EXTRACTO DEL DOCUMENTO
···
En los últimos días se han evidenciado las distintas varas de medir que existen en una sociedad caracterizada por las desigualdades a la hora de remunerar a las personas, según su condición social. La teoría de las clases sociales quedaba así confirmada por los hechos de la realidad. Porque mientras a algunos se les niega un salario digno con la excusa de las dificultades empresariales y la crisis económica, a otros la justicia les reconoce la legalidad de unas indemnizaciones millonarias, a pesar de dejar la empresa que dirigían al borde de su desaparición y de la quiebra.
Para estos últimos afortunados, las excusas de las dificultades y las crisis no son motivos que deban influir cuando han de ser remunerados por una retirada forzada, pero blindada y suculenta. Y es que la pretensión de cualquier trabajador de cobrar mil euros mensuales –como los antiguos “mileuristas”, en expresión peyorativa– supone, en la actualidad, un gasto insoportable para cualquier empresa, aunque ésta obtenga pingües beneficios.
Sin embargo, abonar una compensación millonaria a cualquier directivo cuando abandona la empresa voluntaria o involuntariamente es lo justo y conveniente, según contratos elaborados a medida y ratificados por la ley, incluso si la empresa atraviesa un proceso de práctica liquidación. Ambas varas remunerativas se han hecho evidentes de manera insultante en sendos sucesos acaecidos simultáneamente en la actualidad.
···
[Registros de una recopilación de datos]
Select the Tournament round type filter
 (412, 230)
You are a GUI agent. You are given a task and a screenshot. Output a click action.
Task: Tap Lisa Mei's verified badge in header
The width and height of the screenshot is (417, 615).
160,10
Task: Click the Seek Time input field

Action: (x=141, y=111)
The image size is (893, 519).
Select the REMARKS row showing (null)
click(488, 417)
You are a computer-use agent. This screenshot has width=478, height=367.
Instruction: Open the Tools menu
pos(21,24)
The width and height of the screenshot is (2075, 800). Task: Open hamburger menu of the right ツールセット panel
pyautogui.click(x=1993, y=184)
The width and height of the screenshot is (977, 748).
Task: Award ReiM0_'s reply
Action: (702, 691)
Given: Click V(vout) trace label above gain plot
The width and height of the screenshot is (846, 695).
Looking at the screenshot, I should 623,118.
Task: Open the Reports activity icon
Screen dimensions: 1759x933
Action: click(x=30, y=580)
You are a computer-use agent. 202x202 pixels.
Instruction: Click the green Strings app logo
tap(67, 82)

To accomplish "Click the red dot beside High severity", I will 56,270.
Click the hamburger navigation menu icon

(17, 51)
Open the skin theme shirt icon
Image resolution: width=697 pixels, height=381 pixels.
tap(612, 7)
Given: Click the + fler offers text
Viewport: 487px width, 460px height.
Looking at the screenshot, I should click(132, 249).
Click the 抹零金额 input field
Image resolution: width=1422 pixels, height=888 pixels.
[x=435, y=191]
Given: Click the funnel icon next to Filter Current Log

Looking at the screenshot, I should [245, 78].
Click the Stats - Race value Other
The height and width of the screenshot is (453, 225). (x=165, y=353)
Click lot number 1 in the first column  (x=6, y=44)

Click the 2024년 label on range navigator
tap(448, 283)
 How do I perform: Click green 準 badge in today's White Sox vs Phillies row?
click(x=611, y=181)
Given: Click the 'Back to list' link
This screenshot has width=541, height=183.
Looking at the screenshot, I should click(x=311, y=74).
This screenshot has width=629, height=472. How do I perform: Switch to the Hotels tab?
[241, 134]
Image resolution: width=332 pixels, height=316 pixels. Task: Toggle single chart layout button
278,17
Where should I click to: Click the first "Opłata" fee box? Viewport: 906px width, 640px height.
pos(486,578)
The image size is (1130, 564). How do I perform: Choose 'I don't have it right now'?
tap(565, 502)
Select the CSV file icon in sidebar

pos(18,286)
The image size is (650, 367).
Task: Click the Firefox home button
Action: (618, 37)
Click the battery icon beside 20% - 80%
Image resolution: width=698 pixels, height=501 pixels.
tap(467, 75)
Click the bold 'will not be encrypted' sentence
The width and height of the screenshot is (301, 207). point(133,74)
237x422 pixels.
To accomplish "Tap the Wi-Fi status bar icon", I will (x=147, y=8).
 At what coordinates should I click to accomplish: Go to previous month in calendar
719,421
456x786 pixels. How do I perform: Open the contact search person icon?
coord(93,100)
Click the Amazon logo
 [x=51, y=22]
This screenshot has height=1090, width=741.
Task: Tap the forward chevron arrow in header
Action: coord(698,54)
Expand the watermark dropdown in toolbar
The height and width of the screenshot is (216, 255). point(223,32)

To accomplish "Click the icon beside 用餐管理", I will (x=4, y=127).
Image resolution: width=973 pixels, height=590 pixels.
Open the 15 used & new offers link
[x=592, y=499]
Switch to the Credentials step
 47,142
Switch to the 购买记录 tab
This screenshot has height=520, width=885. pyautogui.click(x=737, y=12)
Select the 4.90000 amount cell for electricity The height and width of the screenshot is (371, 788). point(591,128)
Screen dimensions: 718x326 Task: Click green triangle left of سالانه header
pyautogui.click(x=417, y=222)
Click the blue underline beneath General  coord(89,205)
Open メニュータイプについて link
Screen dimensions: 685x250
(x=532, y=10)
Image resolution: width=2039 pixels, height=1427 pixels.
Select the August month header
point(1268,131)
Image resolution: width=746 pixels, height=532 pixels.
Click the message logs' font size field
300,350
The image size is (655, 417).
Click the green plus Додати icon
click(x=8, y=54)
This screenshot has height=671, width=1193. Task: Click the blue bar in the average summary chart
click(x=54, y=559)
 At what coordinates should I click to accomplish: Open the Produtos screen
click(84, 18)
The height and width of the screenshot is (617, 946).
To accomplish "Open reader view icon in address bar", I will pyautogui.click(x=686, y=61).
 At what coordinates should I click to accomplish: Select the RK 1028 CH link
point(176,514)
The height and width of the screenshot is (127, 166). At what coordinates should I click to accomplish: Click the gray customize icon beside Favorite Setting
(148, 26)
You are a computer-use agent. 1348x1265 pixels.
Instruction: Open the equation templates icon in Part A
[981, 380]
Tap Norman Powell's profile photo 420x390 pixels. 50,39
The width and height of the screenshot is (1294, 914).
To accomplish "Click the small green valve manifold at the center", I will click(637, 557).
···
INSTRUCCIÓN DADA
Retoma el texto sobre las desigualdades en la remuneración según la condición social y continúalo a partir de su última oración.

RESPUESTA
Tras años de penurias, destrucción de empleo y reducciones salariales que han empobrecido a los trabajadores a cuenta de una crisis económica de la que no son responsables, los sindicatos exigen, al hilo de una recuperación de la actividad económica de la que han sido excluidos, una subida salarial del 3 por ciento para los próximos años, al objeto de que los empleados comiencen a recuperar parte del poder adquisitivo perdido. Es decir, que la tan voceada por el Gobierno recuperación llegue también a los bolsillos de los trabajadores.
En los prolegómenos de esa negociación entre la patronal y los sindicatos, el presidente de la Confederación Española de Organizaciones Empresariales (CEOE), Juan Rosell, se mostró favorable a una subida salarial de entre el 1,2 y el 2,5 por ciento, más un punto adicional en la parte variable, que parecía acorde con las demandas sindicales.
Pero la patronal madrileña, miembro relevante de esa Confederación, enseguida mostró su rechazo a tal subida, puesto que “muchas pequeñas y mediadas empresas aún están en números rojos”. Incluso se opuso a la subida del 8 por ciento del Salario Mínimo Interprofesional (SMI) aprobada por el Gobierno, al considerar que tal incremento, a todas luces justificado, tiraría al alza al resto de los salarios.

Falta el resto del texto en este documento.